Based on a 1,000 year old fairy tale, The Tale of Princess Kaguya breaks your heart as it inspires you to love your life. The (originally called) Tale of the Bamboo Cutter has been the source of a number of different literary and media treatments in Japan. Ghibli Studio co-founder Isao Takahata took eight years to direct this animated feature version, completing it in 2013.
I’ll call it a fairy — instead of a folk — tale since it tells of unearthly beings and dimensions: A moon sprite (let’s call her) is found by a kindly elderly couple. They take her in.
We watch her grow swiftly from a joyous baby to a luminous, though troubled teenager. The adopting father misinterperts the meaning of her miraculous “showing up” in their lives and the supernatural gifts that follow her into their rural, impovershed world. This sets off a chain of unfortunate events.
The movie’s hand drawn action at first glance looks no more exceptional than that in 1960s TV cartoons. But by the the time we see the mysterious ‘Little Bamboo’ (aka Princess Kaguya) a few minutes into the film learning to sit and crawl, then take her first steps (in a hilarious, enthralling sequence) the spell is cast.
“The scenes describing her early years, in which she learns to jump like a frog, are a miraculous study of the complex (e)motion of childhood that will have parents gasping with recognition,” writes reviewer Mark Kermode in the UK Guardian.
I got just as caught up in the portrayal of the older Princess Kaguya and found myself continually scrutinizing her simple cartoon face for cues as to what she was feeling at a given moment or what she might do next.
Like a good actor, an animator finds the tiniest motion, impulse or facial flicker that carries meaning and moves the story forward.
In this clip from a Japanese documentary, The Tale of The Princess Kaguya Behind the Scenes – Beyond Traditional Animation (about the making of the movie) director Takahata ponders a small moment when the princess’s childhood friend, Sutemaru cuts into a melon they’ve stolen from a farmer’s field.
The doc details how Takahata an his top team of animation and backgrund artists, voice performers and film score composer Joe Hisaishi, practically frame by frame felt their way to the movie’s completion in a process of trial and error. (It makes children’s book illustration seem easy in comparison.)
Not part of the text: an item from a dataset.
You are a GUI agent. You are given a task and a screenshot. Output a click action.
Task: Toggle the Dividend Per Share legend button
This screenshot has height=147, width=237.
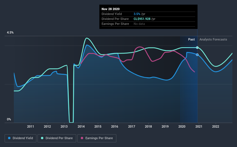pyautogui.click(x=57, y=138)
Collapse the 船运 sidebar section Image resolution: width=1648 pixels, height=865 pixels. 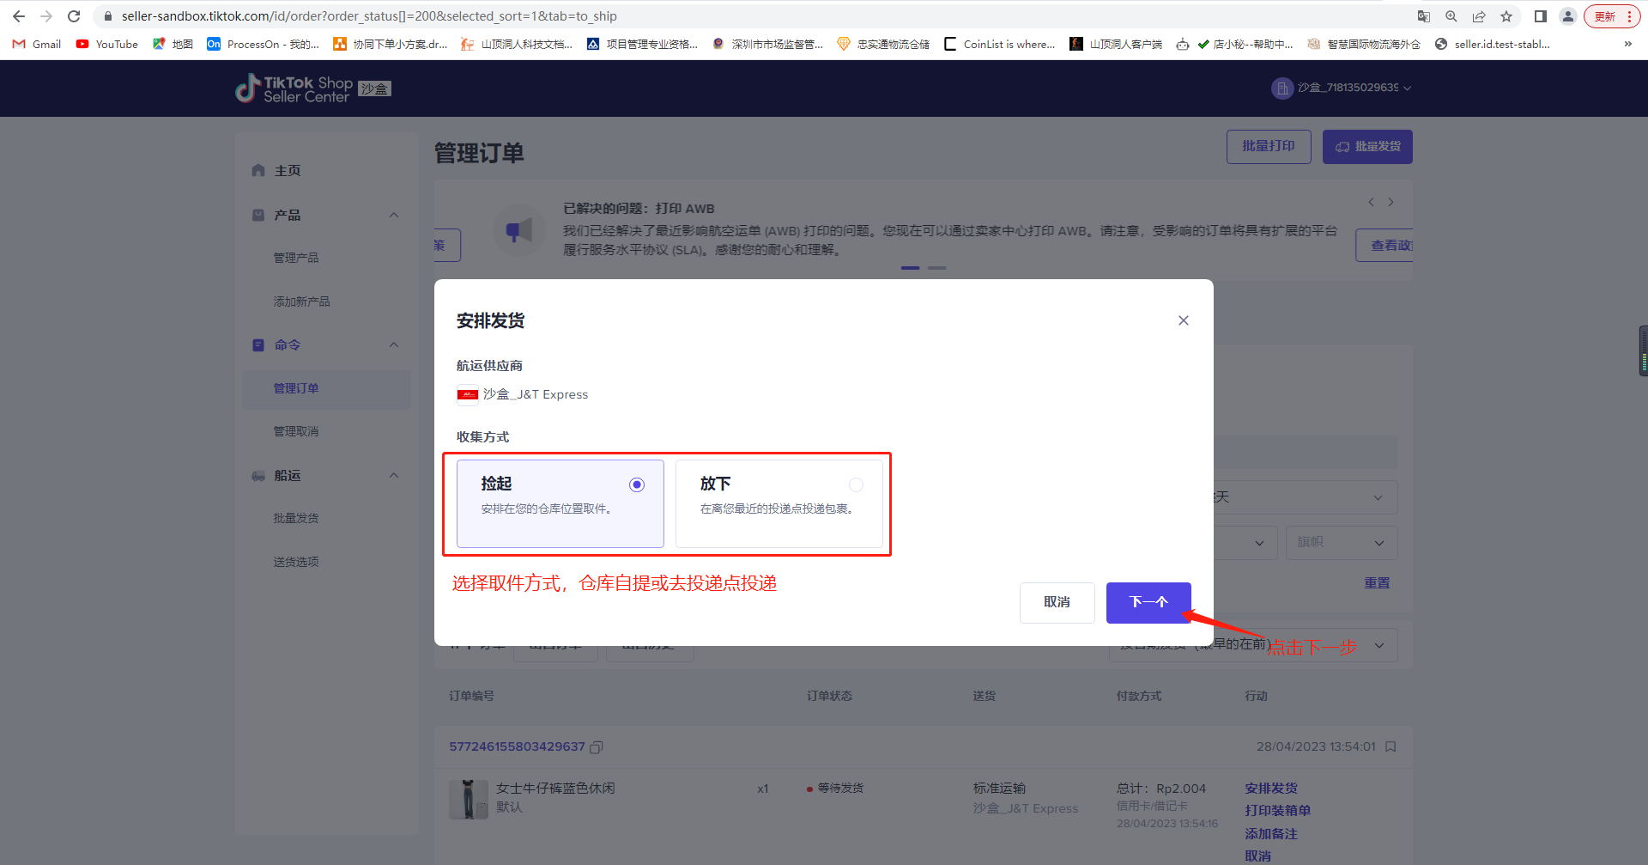[x=394, y=475]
Takahata insists that he’s no animator and does not draw. Yet he and storyboard artist Osamu Tanabe apparently sat side by side during months of the production, scribbling and roughing out pencil scenes. His thumbnails and compositions (are said to) visually underpin much of the film.
Takahata’s ‘art style’ has been called ‘dainty.’ Reviewers point out how Princess Kaguya with its soft watercolor backgrounds influenced Asian scroll painting and Tokyo’s Ukiyo-e wood block prints evokes delicate children’s storybook illustration,
Others describe the passionate roughness of the drawings. Takahata has said in interviews that his goal was to make frames feel ‘dashed off’ and spontaneous. To me the movie embraces a spectrum of styles — from bare minimalist, abstract backdrops with lots white space to the richly detailed settings of many of the key scenes.
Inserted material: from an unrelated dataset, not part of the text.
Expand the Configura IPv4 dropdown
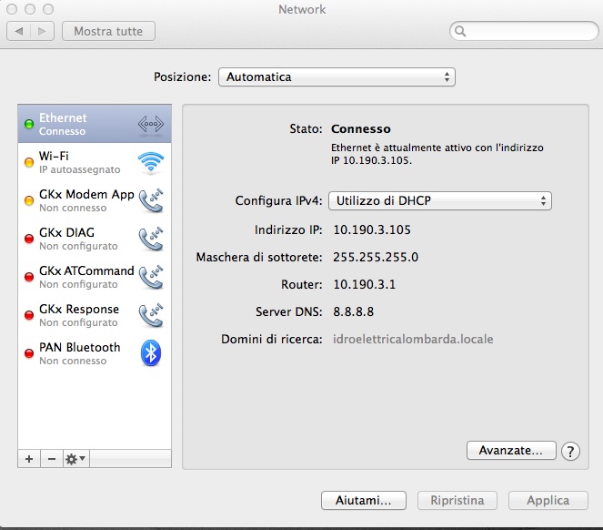 coord(440,200)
“Films nowdays tend to fill in so much for an audience, shouting to them that ‘this is the real thing!’ — especially with 3D and CG,” Takahata says in one video interview. e. “You can get light and shadows and anything you want and everything’s spelled out for you. Using that format [in today’s animations] there’s much that’s been lost.
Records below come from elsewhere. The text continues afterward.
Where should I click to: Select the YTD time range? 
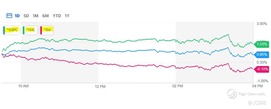pos(57,16)
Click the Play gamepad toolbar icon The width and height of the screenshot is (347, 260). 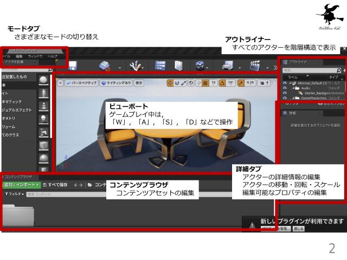(228, 66)
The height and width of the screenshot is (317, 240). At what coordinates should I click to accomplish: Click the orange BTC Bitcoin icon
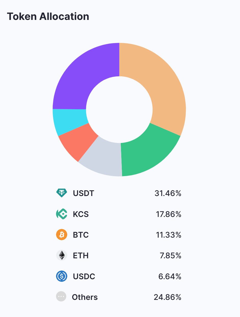click(x=61, y=235)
“What’s been lost is the ability for the audience to imagine things. And that imagination ability is declining,” he says.
While the art wants to be and ‘incomplete’, sequences are painstakingly fiddled with, re-worked and cut to create an illusion of life that’s spontaneously flowing and fleeting.
Takahata’s ‘dashed off’ reality has the advantage of a powerful script. It’s based on the archetypal story type, A stranger arrives/Everything changes, and folklore that has stood the test of time. While it feels deeply Japanese, it reminds us of Western literary works like the Greek myth Persephone, Hans Christian Andersen’s The Little Mermaid and Thornton Wilder’s Our Town.
What begins as an enchanted princess tale expands into a searing meditation on the crux of love, life, and death. The conclusion shatters us not by what it shows, but how it us makes us feel.
Below the late Roger Ebert speaks about a 1988 Takahata animated film, Grave of the Fireflies (about two children surviving in post-war Japan) and anime in general.
You might also enjoy this video on the new Studio Ghibli animation museum and the documentary, The Kingdom of Dreams and Madness, about Ghibli Studio’s other, more celebrated co-founder Hayao Miyazaki.
Lovely review of the film. Can’t wait to go rent it now 🙂 And thank you for providing the link to “The Kingdom of Dreams and Madness”.
Thanks, Mariya! 😀
Thanks for posting these ‘other’ ways in the visual fields.